▸ **Records provided**
************
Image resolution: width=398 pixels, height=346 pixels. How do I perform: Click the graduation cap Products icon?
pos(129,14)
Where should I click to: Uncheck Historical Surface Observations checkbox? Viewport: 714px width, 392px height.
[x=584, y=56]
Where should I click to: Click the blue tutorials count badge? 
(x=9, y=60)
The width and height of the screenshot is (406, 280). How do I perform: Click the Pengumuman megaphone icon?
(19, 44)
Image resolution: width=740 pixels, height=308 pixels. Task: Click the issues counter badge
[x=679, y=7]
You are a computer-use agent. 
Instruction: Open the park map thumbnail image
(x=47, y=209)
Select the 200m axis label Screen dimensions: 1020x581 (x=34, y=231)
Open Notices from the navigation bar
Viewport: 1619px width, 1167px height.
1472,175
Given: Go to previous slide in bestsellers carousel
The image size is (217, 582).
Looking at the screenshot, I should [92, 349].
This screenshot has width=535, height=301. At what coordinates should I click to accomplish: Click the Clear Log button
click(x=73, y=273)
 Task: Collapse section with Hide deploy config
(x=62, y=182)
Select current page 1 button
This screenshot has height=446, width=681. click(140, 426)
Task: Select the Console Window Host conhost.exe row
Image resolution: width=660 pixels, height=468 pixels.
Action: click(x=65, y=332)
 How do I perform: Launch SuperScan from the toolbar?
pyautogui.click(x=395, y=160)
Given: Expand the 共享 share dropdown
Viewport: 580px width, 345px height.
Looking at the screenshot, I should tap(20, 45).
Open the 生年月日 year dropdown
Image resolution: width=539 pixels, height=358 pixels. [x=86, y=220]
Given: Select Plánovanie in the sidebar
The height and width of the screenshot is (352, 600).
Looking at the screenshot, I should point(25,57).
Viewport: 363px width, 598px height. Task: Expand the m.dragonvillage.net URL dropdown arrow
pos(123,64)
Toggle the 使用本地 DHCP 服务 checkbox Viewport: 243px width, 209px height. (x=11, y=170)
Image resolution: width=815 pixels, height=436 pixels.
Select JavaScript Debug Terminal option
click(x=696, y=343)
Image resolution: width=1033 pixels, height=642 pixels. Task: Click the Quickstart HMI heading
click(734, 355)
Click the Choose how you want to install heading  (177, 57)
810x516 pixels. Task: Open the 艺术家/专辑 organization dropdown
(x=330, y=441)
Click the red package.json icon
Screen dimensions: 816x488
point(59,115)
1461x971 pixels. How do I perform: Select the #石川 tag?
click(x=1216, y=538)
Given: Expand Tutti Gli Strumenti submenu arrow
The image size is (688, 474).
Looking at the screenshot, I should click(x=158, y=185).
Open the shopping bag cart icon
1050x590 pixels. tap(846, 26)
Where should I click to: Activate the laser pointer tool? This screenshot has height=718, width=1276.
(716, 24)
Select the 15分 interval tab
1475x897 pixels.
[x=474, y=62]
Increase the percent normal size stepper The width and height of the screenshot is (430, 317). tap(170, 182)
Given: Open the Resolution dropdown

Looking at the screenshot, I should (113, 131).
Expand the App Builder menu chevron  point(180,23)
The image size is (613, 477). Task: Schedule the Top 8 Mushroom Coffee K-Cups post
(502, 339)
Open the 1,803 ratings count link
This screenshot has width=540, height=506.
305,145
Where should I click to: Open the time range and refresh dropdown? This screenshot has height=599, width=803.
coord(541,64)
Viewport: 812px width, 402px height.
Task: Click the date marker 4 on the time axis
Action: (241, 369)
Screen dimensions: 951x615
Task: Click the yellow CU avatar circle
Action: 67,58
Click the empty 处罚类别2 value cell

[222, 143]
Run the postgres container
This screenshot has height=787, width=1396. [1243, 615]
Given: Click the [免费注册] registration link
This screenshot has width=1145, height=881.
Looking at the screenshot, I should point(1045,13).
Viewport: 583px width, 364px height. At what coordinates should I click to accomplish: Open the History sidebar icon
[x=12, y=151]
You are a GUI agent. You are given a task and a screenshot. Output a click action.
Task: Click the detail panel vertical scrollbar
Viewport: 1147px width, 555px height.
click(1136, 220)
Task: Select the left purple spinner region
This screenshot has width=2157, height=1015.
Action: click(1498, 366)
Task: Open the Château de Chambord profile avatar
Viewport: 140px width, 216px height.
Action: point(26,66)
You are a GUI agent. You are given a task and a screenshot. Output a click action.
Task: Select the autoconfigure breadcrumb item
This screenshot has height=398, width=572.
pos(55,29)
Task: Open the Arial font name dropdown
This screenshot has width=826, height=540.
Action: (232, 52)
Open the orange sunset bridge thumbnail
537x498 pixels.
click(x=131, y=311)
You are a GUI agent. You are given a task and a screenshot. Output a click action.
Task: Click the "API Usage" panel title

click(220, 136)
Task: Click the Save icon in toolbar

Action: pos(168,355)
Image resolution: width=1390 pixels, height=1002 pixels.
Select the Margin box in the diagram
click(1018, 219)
************
Repeat the data above word for word, from the line containing "Click the empty 处罚类别2 value cell" through the line containing "[x=12, y=151]", inclusive.

Click the empty 处罚类别2 value cell

[222, 143]
Run the postgres container
This screenshot has height=787, width=1396. [1243, 615]
Given: Click the [免费注册] registration link
This screenshot has width=1145, height=881.
Looking at the screenshot, I should point(1045,13).
Viewport: 583px width, 364px height. At what coordinates should I click to accomplish: Open the History sidebar icon
[x=12, y=151]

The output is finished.